The Third Plenary Session of the 17th Central Committee of China's Communist Party (CPC) will be held in Beijing from October 9 to 12, 2008. It is the seventh third plenary session since China's reform and opening up started in 1978. The theme of this year's meeting is countryside reform.
This year marks the 30th anniversary of China's reform and opening up and the meeting is expected to follow the tradition of previous third plenums by introducing significant reforms, in this case focusing on building a new socialist countryside.
Over the past 30 years, every third plenary session of the CPC Central Committee has taken significant decisions concerning economic development and structural reform. Several historic decisions that have fundamentally altered China's development path were taken at these sessions.
"Every plenary session is important,"Ye Duchu, a Party construction expert in the Party School of the CPC Central Committee told Outlook Weekly. "They all help the Party reach a common understanding, formulate theory and define strategy."
According to Ye, after the 14th National Congress of the CPC, the first two plenary sessions of each CPC Central Committee mainly focused on personnel changes, while the third sessions formulated policy and revealed the collective thinking of the leadership.
Zhang Liqun, a research fellow at the Development Research Center of the State Council, said that over the past 30 years, development has been the CPC's top priority. A study of the themes of the each third plenary session shows the Party has been steadily improving its understanding of the modern economy, economic structural reform, and development models, and has adjusted its policies accordingly.
|
Deng Xiaoping at the Third Plenary Session of the 11th CPC Central Committee, 1978. [people.com]
|
According to Professor Chang Xiuze of the Macroeconomic Research Institute of the National Development and Reform Commission, the third plenary sessions of the 11th, 12th, 14th and 16th CPC Central Committees all played a key role in China's structural economic reforms. They mark four stages of structural reform: the start-up stage, the implementation stage, construction of the framework of a socialist market economy, and full implementation of the socialist market economy.
The following is an outline of the development path laid down by the CPC Central Committee at successive third plenary sessions.
The Third Plenary Session of the 11th CPC Central Committee: The historic turning point
This session, held in Beijing from December 18 to 22, 1978, was a turning point in the history of both the Party and China. The session criticized the principle of "two whatevers" ("we will resolutely defend whatever policy decisions Chairman Mao made and unswervingly follow whatever instructions Chairman Mao gave"), while approving a complete and accurate study of Mao Zedong Thought. It held a key discussion on the theme "Practice is the sole criterion for testing truth"; established the watchwords of emancipating the mind, seeking truth from facts, and uniting to face the future; it rectified erroneous slogans and shifted the emphases to socialist modernization and the policy of reform and opening up; issued decisions on promoting agricultural development and set the goals of strengthening socialist democracy and improving the socialist legal system; it also re-evaluated some former State and Party leaders. The session decided to set up the CPC Central Commission for Discipline Inspection.

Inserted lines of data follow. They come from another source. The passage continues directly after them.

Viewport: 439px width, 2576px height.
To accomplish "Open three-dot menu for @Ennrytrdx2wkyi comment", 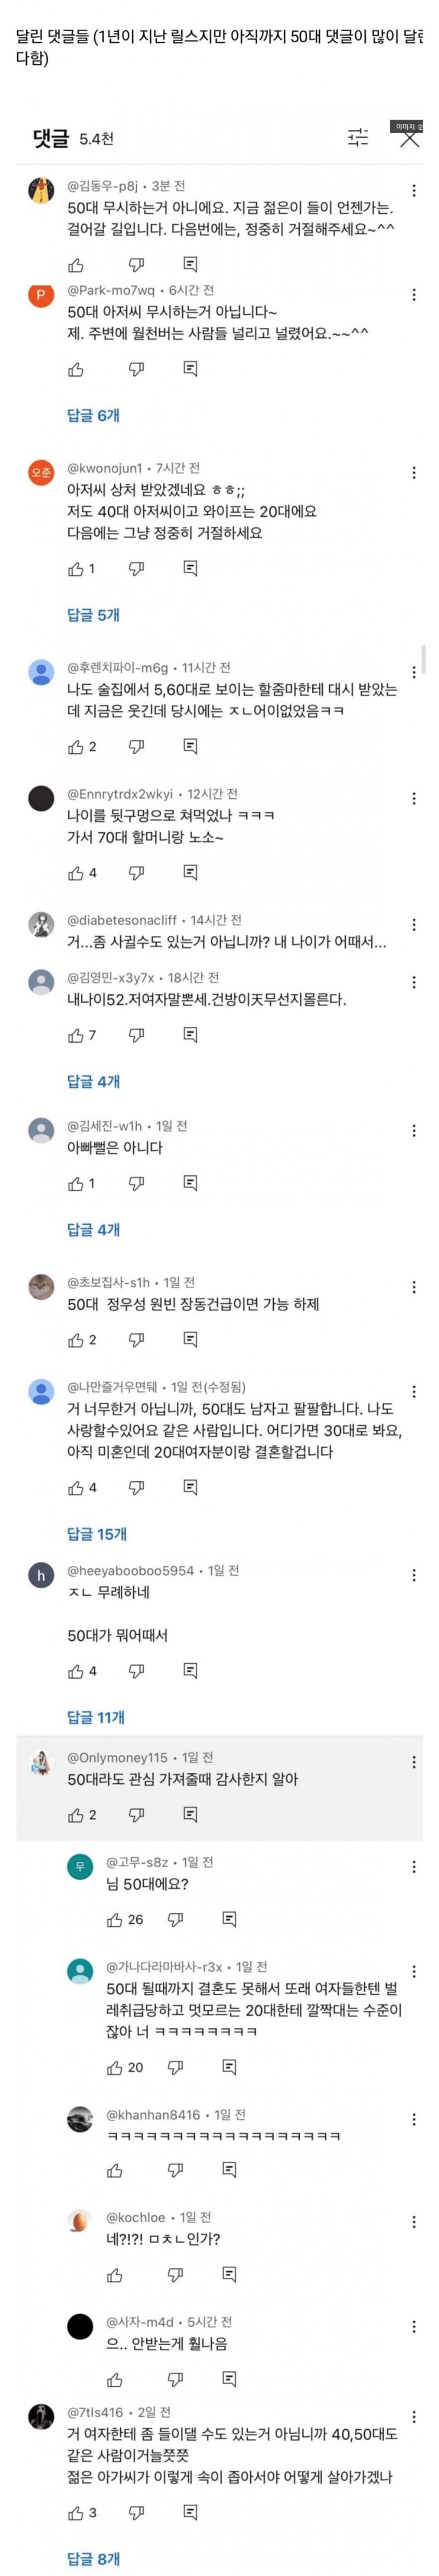I will click(414, 798).
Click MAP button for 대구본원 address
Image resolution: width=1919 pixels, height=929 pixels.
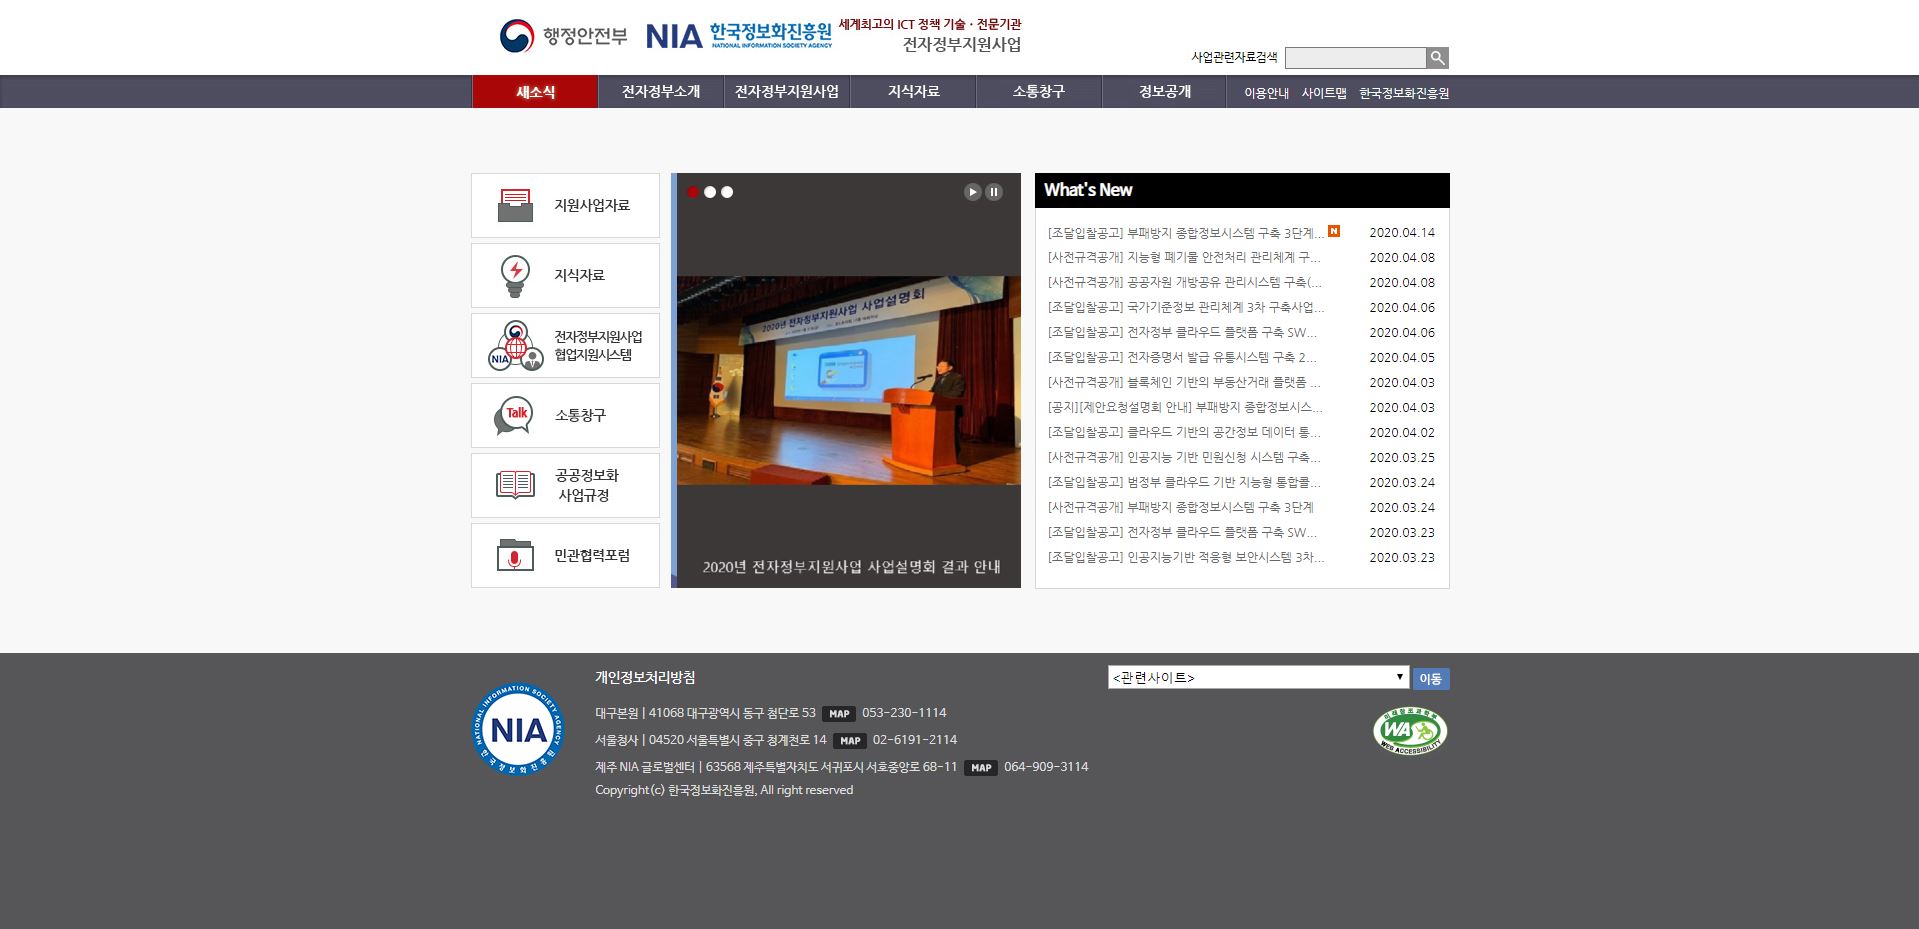coord(839,714)
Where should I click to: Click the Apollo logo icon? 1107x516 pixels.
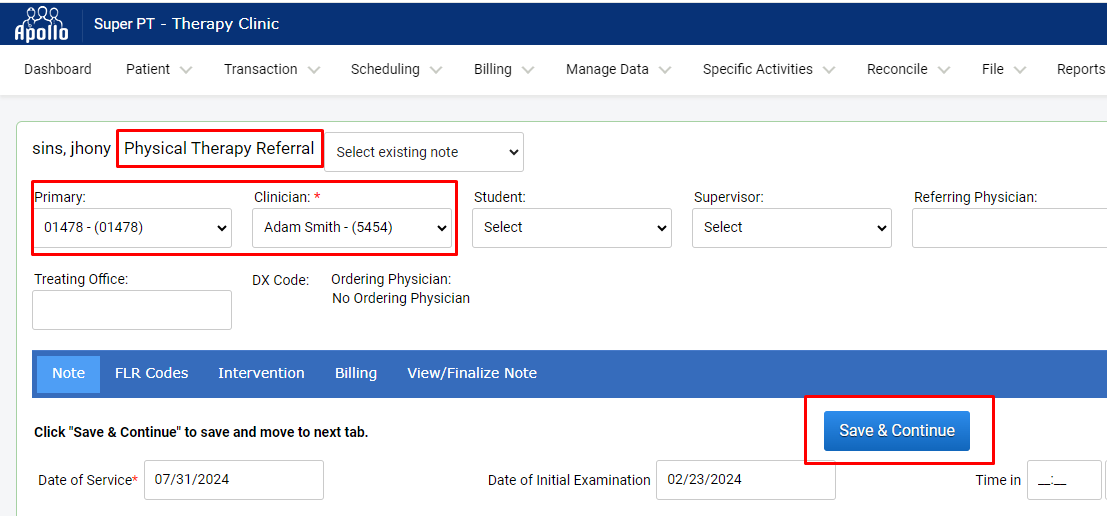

After the meeting, the second generation of Party leaders formed around Deng Xiaoping. The meeting marked China's entry into a new era of socialist modernization and construction.
Researchers agree that this meeting was a landmark in China's history, lifting the curtain on the period of reform and opening up.

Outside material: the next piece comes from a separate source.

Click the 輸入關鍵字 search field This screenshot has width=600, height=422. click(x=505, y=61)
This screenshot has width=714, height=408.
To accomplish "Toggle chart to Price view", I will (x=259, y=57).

In the following six years, China embarked on major economic structural reforms. The reform started in the countryside with the historic household land-contracting system in Xiaogang Village in south China's Anhui Province. At the same time, industrial and commercial enterprises in the cities also experimented with reforms that gave them greater autonomy in decision-making. "In those days, the whole system was still dominated by the planned economy and the market economy was just beginning to sprout,"said Chang, adding that the key feature of the reforms in the early period was to shrug off the shackles of the planned economy and explore a brand new system.
|
Yan Jinchang, one of the first farmers conducting the historic household land-contracting system in Xiaogang Village of Anhui Province.
|
The Third Plenary Session of the 12th CPC Central Committee: Reform moves from the countryside to the cities
The session opened on October 20, 1984. It unanimously passed the Decision on Economic Structural Reform. The Decision, theoretically based on a Sinicized version of Marxism, recognized the necessity and urgency of speeding up urban economic reforms and set out the nature, direction and goals of the reforms, as well as basic polices required to implement them. It also clarified some contentious theoretical issues regarding the concepts of the commodity economy and the law of value.

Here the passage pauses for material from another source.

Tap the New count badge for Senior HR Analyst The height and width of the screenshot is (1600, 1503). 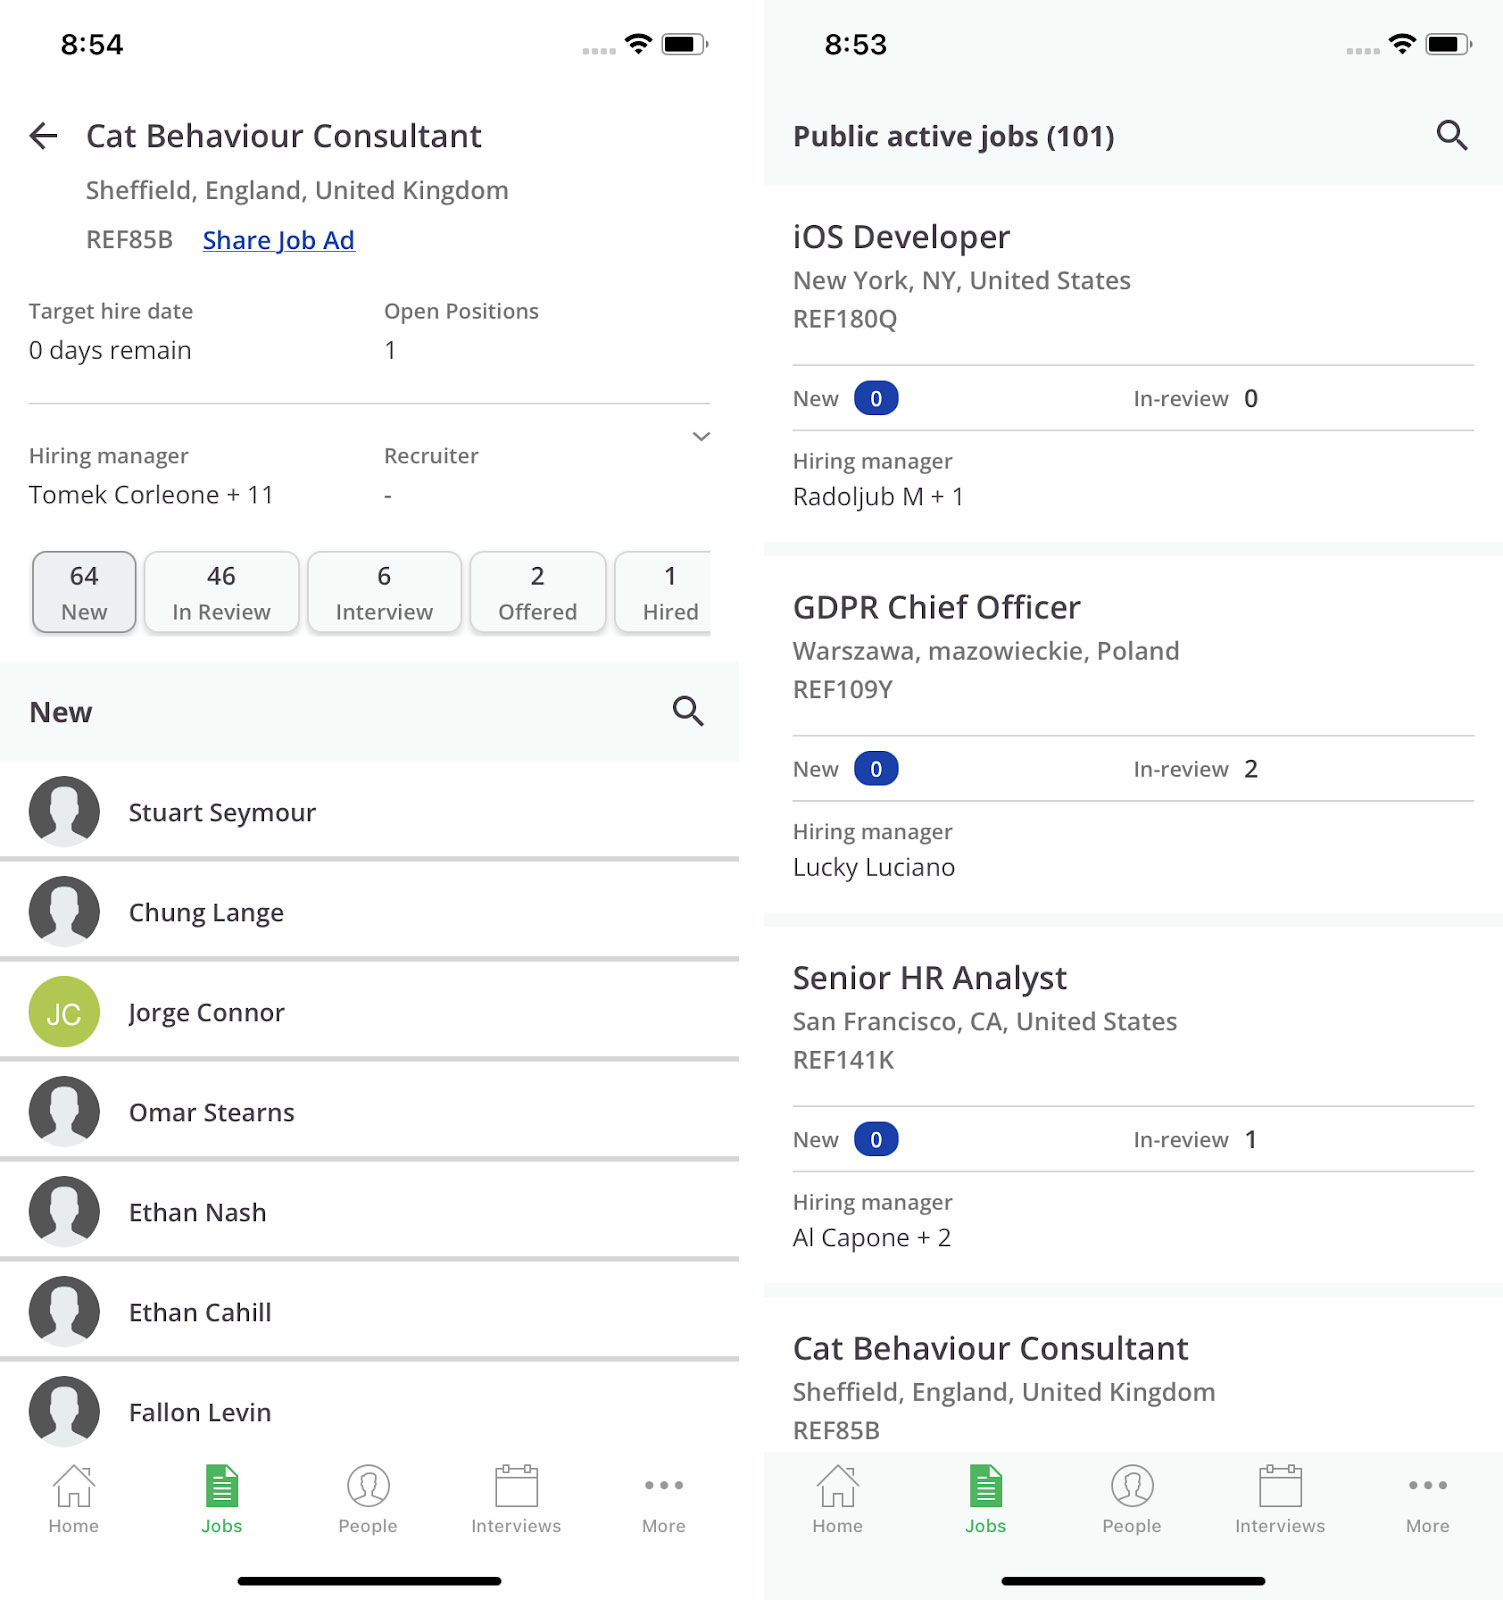[876, 1139]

"The meeting marked the spreading of reforms from rural areas to the cities, to the whole economy. China's reform passed into its second stage,"said Chang. Before the meeting, the CPC Central Committee carried out extensive research and investigation. For the first time, it was clearly stated that China's socialist economy was not a planned economy per se, but a planned commodity economy based on public ownership. That was a major breakthrough in Marxist Political Economy under the circumstances, and at that time.